Problem to work on —
Exactly reproduce the lines from the line bearing "Click the WAIST column header" through the end of the listing, inclusive of both; pictures are to be omitted.

Provided entries —
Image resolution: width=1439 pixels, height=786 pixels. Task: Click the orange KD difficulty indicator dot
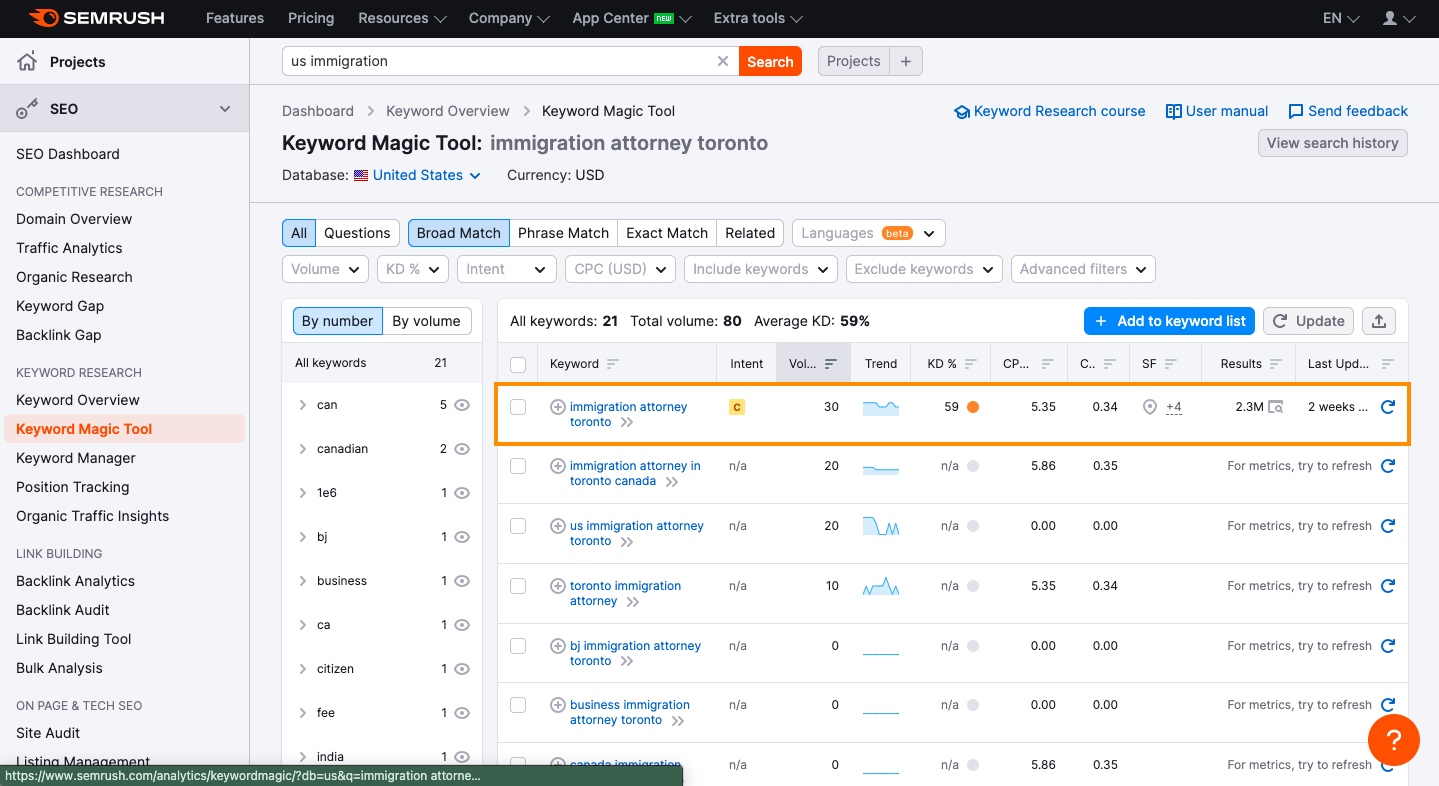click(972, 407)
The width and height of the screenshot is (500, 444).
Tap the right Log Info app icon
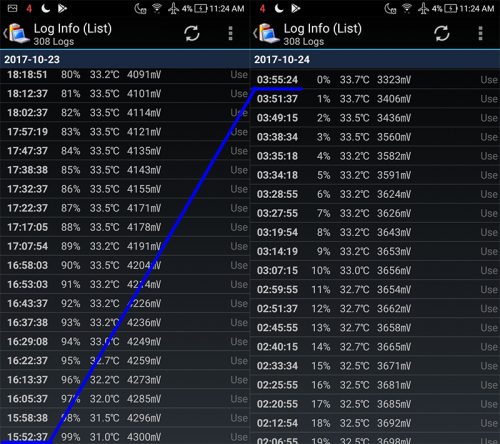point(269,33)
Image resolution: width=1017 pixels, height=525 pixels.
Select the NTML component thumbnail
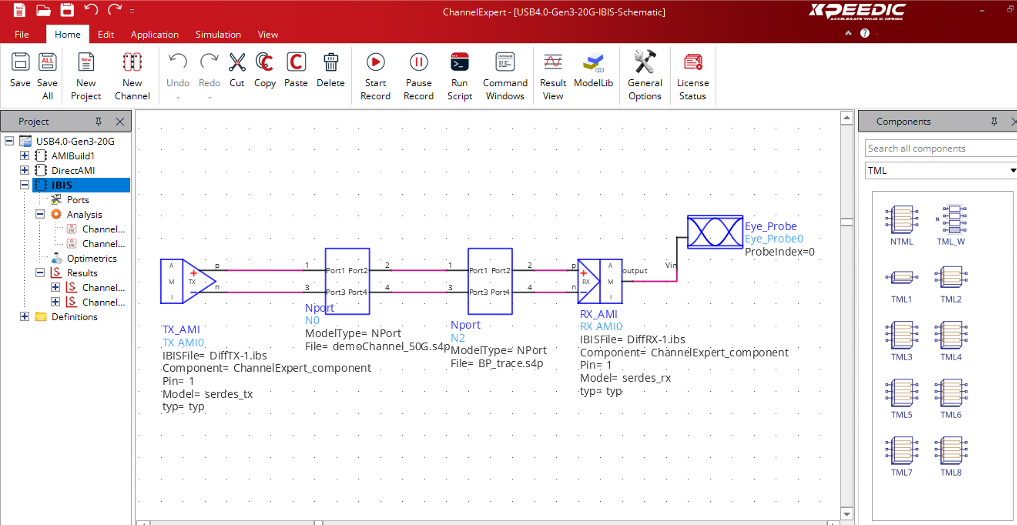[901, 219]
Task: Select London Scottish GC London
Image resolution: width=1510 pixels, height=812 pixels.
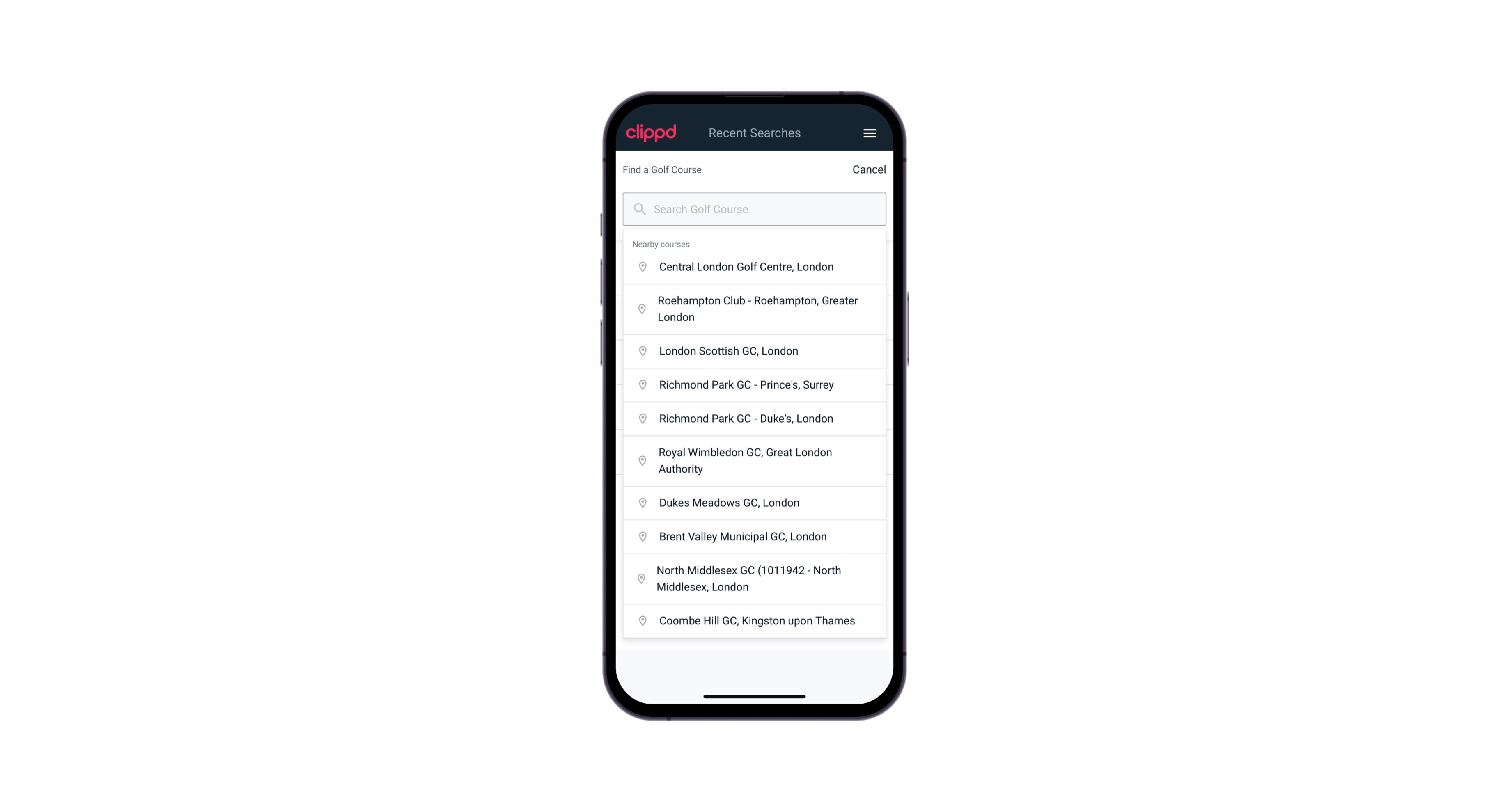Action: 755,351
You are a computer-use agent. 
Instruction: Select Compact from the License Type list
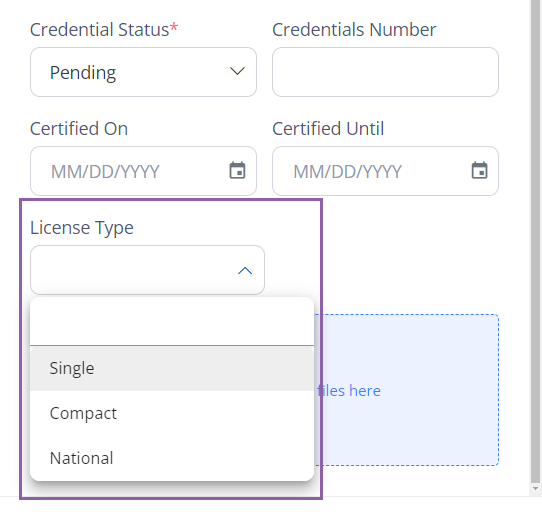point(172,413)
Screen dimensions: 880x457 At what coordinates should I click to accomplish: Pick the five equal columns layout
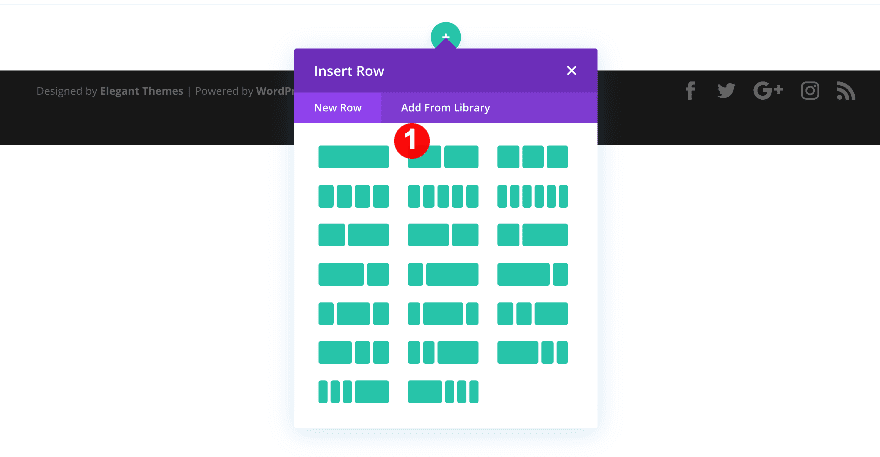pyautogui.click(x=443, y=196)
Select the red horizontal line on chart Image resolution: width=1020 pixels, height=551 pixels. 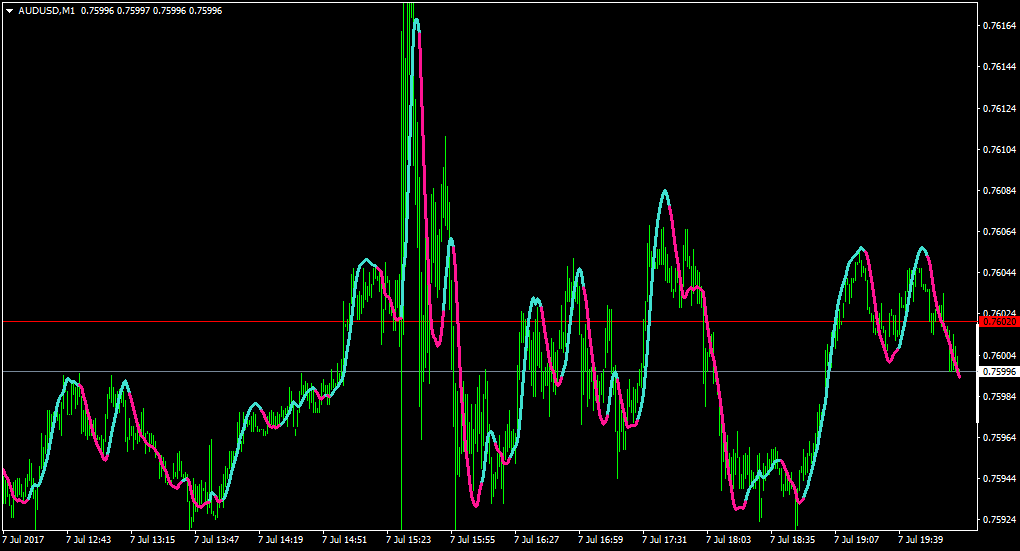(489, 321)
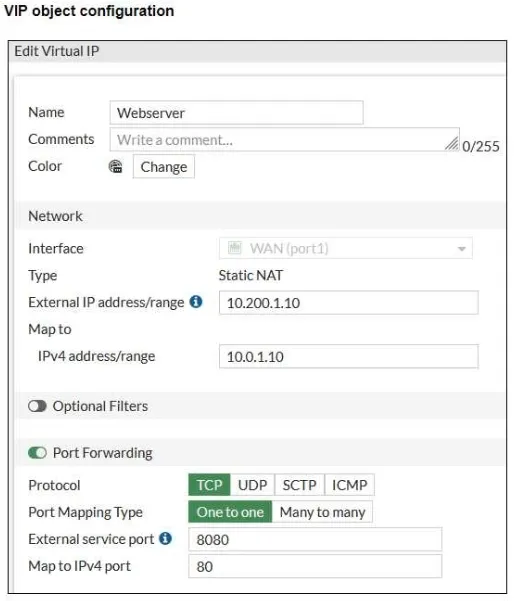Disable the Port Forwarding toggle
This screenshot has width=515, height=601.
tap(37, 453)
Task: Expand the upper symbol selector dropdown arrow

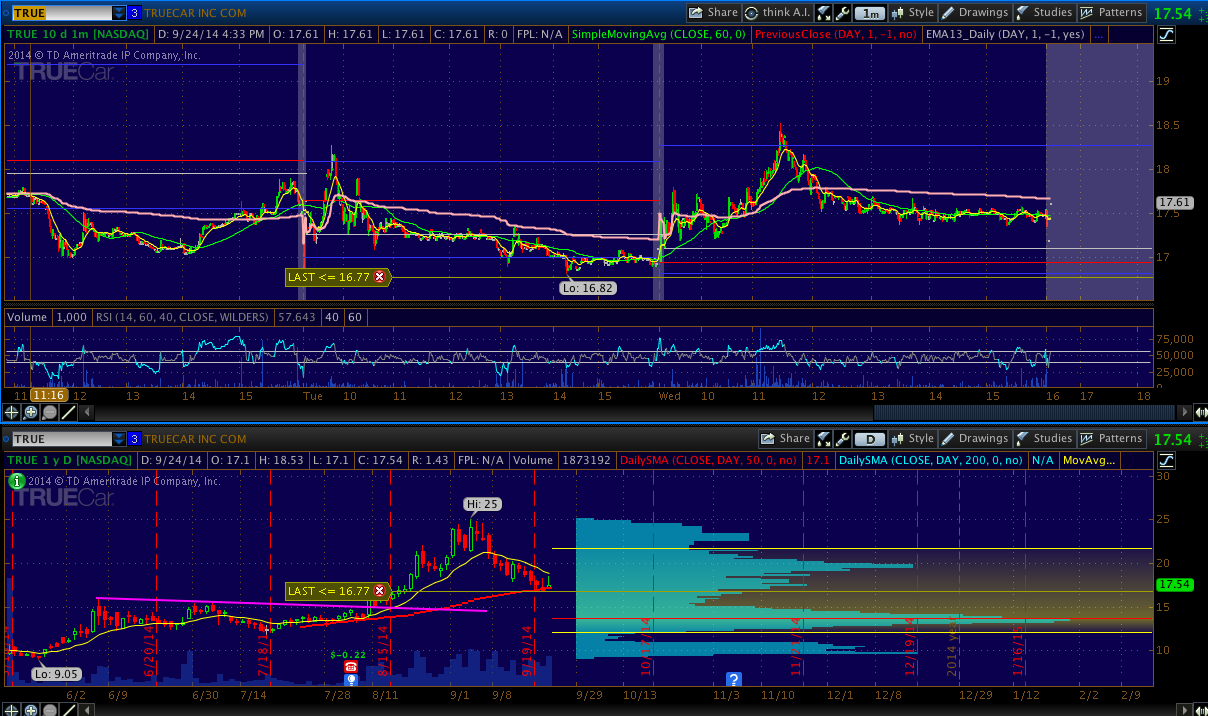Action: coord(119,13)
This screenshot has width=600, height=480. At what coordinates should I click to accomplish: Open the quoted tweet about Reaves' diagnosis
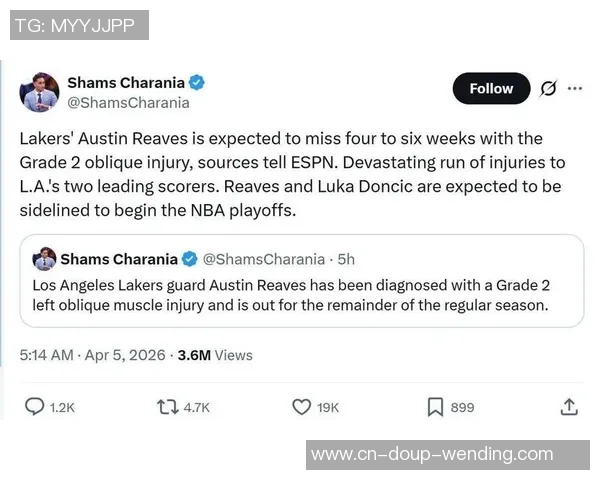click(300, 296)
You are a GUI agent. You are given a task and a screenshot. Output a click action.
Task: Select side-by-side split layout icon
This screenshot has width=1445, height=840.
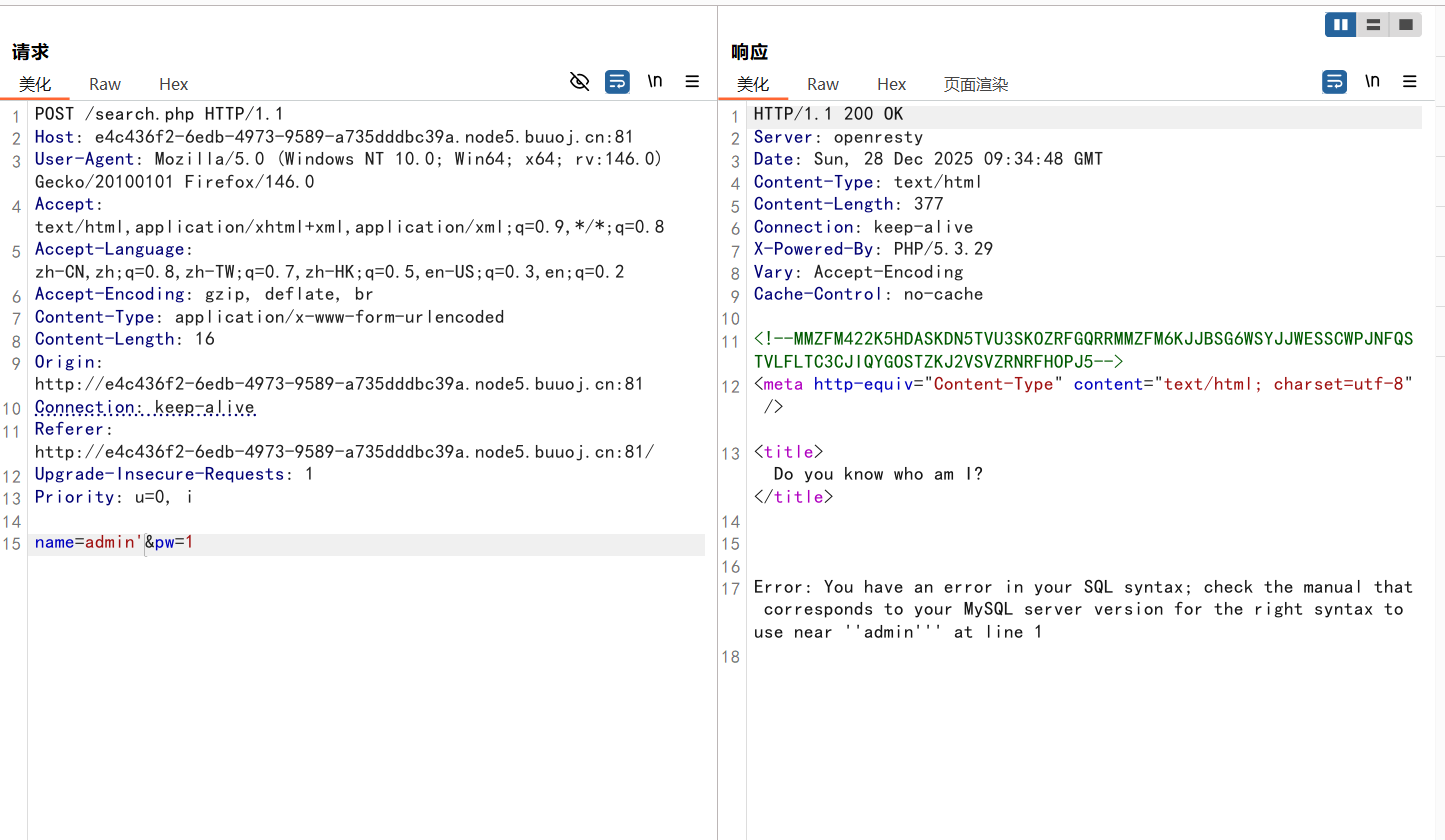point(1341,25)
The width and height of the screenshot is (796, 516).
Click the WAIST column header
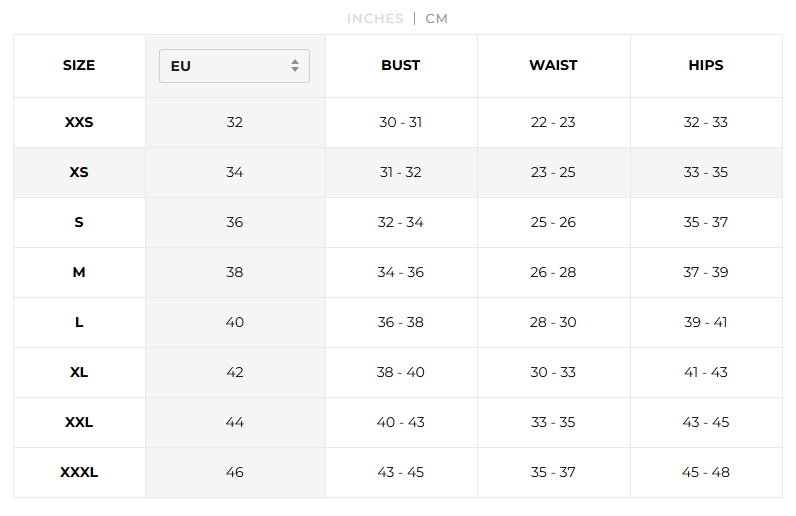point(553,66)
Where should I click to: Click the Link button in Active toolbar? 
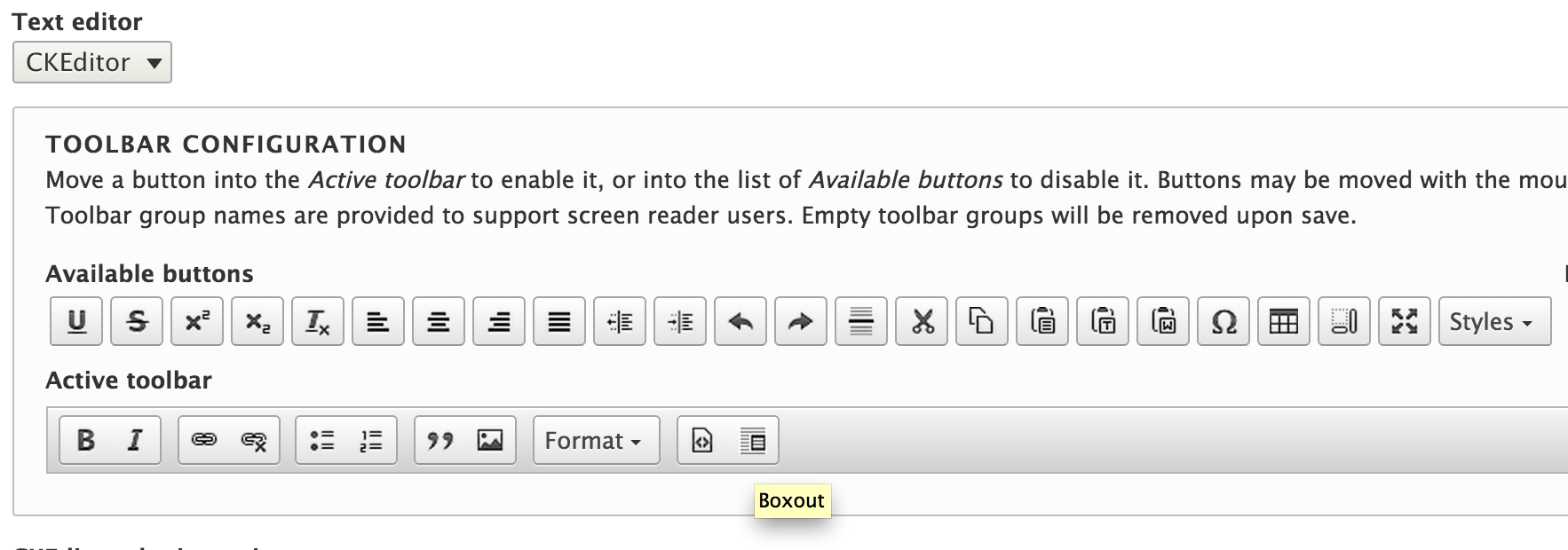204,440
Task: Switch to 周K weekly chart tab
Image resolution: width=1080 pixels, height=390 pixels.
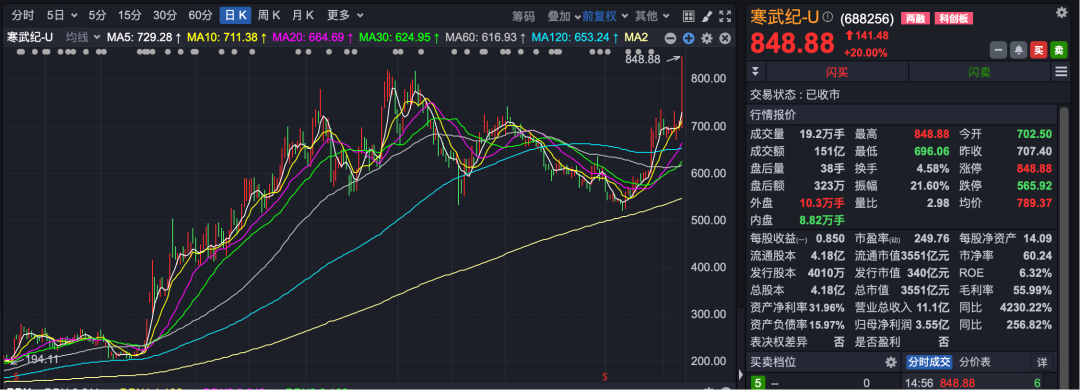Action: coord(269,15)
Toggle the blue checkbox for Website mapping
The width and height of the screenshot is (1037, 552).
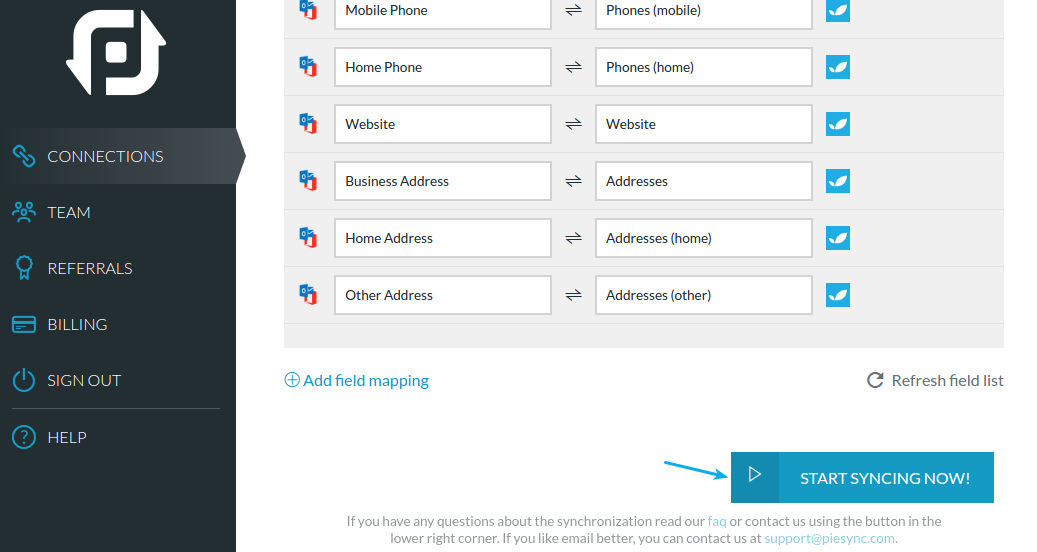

Task result —
Click the WAIST column header
point(553,66)
Where should I click to: Click the Link button in Active toolbar? 
204,440
Task: Switch to 周K weekly chart tab
Image resolution: width=1080 pixels, height=390 pixels.
Action: coord(269,15)
Toggle the blue checkbox for Website mapping
The width and height of the screenshot is (1037, 552).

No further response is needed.